[Pixel coordinate grounding data]
+++

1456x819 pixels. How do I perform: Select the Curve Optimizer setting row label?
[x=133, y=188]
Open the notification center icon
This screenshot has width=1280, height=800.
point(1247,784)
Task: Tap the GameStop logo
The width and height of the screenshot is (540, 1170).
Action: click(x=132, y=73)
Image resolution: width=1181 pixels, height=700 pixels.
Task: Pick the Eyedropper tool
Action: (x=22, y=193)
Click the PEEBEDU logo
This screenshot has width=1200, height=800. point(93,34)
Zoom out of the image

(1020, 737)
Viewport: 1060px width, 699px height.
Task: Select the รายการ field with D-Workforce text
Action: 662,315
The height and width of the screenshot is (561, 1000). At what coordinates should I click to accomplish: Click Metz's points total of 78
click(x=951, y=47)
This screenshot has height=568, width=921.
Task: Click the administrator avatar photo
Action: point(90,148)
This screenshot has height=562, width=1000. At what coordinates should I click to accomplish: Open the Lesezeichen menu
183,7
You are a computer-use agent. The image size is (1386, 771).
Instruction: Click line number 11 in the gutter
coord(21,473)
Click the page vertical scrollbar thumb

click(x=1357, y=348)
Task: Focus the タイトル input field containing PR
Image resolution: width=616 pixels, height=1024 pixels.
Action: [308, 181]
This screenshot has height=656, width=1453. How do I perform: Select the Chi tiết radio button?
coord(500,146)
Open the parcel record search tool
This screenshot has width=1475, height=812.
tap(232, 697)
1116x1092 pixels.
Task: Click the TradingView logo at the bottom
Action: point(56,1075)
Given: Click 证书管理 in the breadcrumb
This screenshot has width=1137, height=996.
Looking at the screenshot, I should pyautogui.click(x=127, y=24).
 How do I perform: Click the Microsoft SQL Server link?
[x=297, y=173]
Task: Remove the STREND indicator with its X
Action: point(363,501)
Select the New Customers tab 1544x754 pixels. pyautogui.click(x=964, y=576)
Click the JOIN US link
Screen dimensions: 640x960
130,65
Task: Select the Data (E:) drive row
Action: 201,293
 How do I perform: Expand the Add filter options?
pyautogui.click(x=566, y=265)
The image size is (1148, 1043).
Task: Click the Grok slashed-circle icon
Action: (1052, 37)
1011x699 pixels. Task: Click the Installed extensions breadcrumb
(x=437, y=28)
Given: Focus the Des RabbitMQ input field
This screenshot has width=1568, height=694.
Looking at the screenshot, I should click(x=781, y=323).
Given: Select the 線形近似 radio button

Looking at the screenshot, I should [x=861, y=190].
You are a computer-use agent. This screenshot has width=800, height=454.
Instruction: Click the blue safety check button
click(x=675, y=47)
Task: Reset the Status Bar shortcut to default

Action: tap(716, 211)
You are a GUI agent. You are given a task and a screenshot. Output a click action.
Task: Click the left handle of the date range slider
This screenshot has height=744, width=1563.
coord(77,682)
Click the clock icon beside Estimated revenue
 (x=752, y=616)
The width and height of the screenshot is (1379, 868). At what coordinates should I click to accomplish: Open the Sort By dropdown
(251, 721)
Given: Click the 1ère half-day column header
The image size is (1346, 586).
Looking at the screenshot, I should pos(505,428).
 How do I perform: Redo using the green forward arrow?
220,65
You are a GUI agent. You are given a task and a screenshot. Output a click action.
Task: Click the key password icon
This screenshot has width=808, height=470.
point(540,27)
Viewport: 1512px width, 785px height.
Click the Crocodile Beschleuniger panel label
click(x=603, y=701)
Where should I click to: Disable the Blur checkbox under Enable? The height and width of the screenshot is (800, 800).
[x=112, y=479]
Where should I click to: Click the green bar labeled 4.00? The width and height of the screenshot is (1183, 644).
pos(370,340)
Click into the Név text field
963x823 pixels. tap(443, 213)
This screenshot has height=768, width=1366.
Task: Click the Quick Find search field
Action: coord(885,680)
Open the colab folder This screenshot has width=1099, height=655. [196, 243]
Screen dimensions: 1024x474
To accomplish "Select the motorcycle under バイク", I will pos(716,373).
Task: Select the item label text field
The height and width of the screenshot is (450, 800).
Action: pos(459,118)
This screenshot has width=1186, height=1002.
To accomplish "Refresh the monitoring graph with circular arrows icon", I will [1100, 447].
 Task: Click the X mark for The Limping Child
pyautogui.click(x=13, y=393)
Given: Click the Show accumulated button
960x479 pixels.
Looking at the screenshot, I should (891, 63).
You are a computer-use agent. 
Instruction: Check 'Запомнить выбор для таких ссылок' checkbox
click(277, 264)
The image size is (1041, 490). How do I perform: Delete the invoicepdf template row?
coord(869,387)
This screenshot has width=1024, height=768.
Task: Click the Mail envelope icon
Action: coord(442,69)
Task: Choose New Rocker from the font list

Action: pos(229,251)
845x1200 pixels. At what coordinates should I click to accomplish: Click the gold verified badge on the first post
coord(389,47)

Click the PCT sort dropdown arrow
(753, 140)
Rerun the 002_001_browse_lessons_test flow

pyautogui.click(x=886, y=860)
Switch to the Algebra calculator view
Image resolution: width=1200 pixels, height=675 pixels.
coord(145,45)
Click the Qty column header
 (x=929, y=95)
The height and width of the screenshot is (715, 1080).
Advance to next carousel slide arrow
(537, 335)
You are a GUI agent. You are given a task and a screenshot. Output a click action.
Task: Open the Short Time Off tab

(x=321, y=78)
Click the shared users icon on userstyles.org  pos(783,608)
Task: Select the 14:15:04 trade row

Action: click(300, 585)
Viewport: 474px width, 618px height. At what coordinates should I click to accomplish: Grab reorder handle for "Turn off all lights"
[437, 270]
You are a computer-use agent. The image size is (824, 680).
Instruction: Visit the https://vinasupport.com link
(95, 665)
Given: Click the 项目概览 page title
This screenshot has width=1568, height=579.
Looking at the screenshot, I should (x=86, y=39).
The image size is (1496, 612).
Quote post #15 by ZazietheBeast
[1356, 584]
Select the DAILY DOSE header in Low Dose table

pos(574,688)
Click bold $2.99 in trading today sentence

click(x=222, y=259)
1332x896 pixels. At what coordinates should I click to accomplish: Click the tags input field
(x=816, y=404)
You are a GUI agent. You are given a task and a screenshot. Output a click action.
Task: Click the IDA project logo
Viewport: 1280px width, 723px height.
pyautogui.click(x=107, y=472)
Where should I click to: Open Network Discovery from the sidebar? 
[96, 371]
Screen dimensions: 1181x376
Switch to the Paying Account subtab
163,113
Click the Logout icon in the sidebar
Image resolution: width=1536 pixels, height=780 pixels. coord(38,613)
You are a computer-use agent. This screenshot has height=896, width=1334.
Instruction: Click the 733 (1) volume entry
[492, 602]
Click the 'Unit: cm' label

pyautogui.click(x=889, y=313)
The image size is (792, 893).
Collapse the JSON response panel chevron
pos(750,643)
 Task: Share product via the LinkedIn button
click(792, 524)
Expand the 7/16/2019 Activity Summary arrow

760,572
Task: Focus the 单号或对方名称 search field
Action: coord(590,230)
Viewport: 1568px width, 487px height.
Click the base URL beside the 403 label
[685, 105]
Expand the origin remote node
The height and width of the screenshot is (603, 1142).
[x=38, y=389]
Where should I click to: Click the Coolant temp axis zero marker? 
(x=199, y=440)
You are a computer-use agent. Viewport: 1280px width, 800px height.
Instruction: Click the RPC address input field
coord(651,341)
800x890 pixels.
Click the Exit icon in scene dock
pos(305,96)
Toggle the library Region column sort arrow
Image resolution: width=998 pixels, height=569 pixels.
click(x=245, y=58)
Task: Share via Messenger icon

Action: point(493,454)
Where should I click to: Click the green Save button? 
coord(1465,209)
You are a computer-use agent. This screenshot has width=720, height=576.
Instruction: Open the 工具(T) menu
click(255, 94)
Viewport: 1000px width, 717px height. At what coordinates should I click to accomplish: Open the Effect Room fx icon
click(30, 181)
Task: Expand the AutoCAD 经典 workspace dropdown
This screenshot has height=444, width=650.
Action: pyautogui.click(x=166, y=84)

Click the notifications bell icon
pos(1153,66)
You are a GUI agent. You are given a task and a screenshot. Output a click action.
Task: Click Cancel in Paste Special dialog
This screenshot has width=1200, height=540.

+++

◆ **Task details**:
Above are records; repeat only the lines starting at the line with "960x479 pixels." and ending at the line with "The height and width of the screenshot is (715, 1080).", exactly as they appear, both included.

◆ **Response below**:
960x479 pixels.
Looking at the screenshot, I should (891, 63).
You are a computer-use agent. 
Instruction: Check 'Запомнить выбор для таких ссылок' checkbox
click(277, 264)
The image size is (1041, 490). How do I perform: Delete the invoicepdf template row?
coord(869,387)
This screenshot has width=1024, height=768.
Task: Click the Mail envelope icon
Action: coord(442,69)
Task: Choose New Rocker from the font list

Action: pos(229,251)
845x1200 pixels. At what coordinates should I click to accomplish: Click the gold verified badge on the first post
coord(389,47)

Click the PCT sort dropdown arrow
(753, 140)
Rerun the 002_001_browse_lessons_test flow

pyautogui.click(x=886, y=860)
Switch to the Algebra calculator view
Image resolution: width=1200 pixels, height=675 pixels.
coord(145,45)
Click the Qty column header
 (x=929, y=95)
The height and width of the screenshot is (715, 1080).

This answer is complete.